Propos recueillis et traduits par Pascal Pinteau

C’est en suivant les traces de son père, spécialiste des prises de vues sous-marines, que Vince Pace a appris à fabriquer lui-même ses équipements de prise de vue. Il débute dans le cinéma en travaillant sur Abyss (1986) de James Cameron et entame ainsi une collaboration qui se prolongera sur Titanic (1997), sur la co-invention de la caméra 3-D RCS et sur les documentaires Expedition Bismarck (2002), Ghosts of the abyss (2003) et Aliens of the deep (2005), filmés avec cet appareil. Le duo Cameron-Pace a également inventé la caméra 3-D Fusion, qui a servi à préparer les tests de Battle Angel Alita et à filmer les prises de vues réelles d’Avatar.

Combien de temps James Cameron et vous avez-vous travaillé sur le développement de la caméra Fusion ? Combien de prototypes avez-vous construits avant de mettre au point celui qui a servi au début du tournage d’Avatar ?
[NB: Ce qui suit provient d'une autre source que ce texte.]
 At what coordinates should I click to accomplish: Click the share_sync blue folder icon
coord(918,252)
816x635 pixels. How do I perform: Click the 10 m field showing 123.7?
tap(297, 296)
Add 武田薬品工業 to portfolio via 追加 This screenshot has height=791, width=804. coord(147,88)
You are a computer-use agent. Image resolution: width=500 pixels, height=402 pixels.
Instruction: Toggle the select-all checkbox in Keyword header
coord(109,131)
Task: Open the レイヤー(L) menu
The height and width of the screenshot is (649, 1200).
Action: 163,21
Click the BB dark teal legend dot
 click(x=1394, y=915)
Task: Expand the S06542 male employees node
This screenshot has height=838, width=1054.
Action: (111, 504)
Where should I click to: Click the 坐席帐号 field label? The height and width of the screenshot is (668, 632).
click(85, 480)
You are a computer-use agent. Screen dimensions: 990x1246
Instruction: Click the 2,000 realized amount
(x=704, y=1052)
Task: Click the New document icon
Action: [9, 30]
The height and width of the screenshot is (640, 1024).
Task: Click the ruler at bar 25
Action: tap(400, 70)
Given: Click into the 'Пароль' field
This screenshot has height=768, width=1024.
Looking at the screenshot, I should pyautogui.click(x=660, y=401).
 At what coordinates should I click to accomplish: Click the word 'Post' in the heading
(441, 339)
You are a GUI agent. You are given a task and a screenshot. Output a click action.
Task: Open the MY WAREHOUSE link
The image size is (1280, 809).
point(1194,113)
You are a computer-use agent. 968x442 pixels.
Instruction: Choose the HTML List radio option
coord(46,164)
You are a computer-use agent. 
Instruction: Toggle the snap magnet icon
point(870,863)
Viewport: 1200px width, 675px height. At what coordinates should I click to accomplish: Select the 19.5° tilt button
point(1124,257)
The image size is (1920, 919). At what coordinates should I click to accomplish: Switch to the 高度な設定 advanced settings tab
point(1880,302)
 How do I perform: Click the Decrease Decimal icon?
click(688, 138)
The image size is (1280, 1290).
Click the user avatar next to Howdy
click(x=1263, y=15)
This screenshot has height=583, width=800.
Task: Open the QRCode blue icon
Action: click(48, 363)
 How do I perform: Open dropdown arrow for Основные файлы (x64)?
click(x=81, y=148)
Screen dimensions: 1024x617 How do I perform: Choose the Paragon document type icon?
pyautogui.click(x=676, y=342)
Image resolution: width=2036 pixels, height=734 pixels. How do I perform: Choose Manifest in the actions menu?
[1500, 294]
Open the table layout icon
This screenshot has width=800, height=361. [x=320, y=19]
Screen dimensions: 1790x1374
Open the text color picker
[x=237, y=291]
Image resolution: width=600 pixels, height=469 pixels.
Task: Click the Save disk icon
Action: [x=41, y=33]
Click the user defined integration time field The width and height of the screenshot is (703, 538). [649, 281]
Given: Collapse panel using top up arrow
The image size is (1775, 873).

Eh bien, nous avons d’abord beaucoup utilisé la caméra RCS, qui était la première caméra relief équipée d’objectifs qui convergeaient sur les objets, comme le font nos yeux. La RCS a servi à filmer les documentaires de Jim, puis le film de Robert Rodriguez Spy Kids 3-D. Je dois dire que j’étais un peu surpris que Jim ne l’aie pas encore utilisé pour tourner lui-même un film, mais nous étions encore dans une phase de développement de cet appareil. Nous nous sommes réunis, Jim et moi, pour faire le point sur toutes les améliorations qu’il faudrait apporter à la caméra avant qu’il se lance sur son nouveau long métrage. Il fallait que les moteurs qui déplacent les objectifs soient plus rapides, plus silencieux, que l’on puisse changer la distance interoculaire et que nous améliorions aussi le logiciel de pilotage. Il était temps de passer à la création de la caméra Fusion pour permettre à Jim de réaliser son nouveau projet. Et c’est ce que nous avons fait. Au début, je me disais qu’il allait peut-être vouloir garder cette nouvelle technologie pour lui, ce qui aurait été tout à fait compréhensible, puisqu’il en est le co-inventeur. Pourquoi ne serait-il pas le premier à en bénéficier ? Quand la préparation du film Voyage au centre de la terre a commencé, nous avions prévu de leur louer nos caméras RCS. Mais en discutant avec Eric Brevig,  le réalisateur, qui avait été le directeur de la photographie des effets visuels d’Abyss, Jim a pris la décision d’accélérer le développement de la Fusion pour que nous soyons en mesure de la lui confier. Je dois dire que j’ai été un peu surpris par cette décision, car je pensais qu’il voudrait garder la primeur de l’utilisation de la Fusion pour Avatar, mais il n’en a rien été. Il a permis à un autre réalisateur de s’en servir avant lui. Cela illustre bien la démarche de Jim, car son objectif est de participer à l’amélioration globale de l’offre de divertissement qui est faite au public.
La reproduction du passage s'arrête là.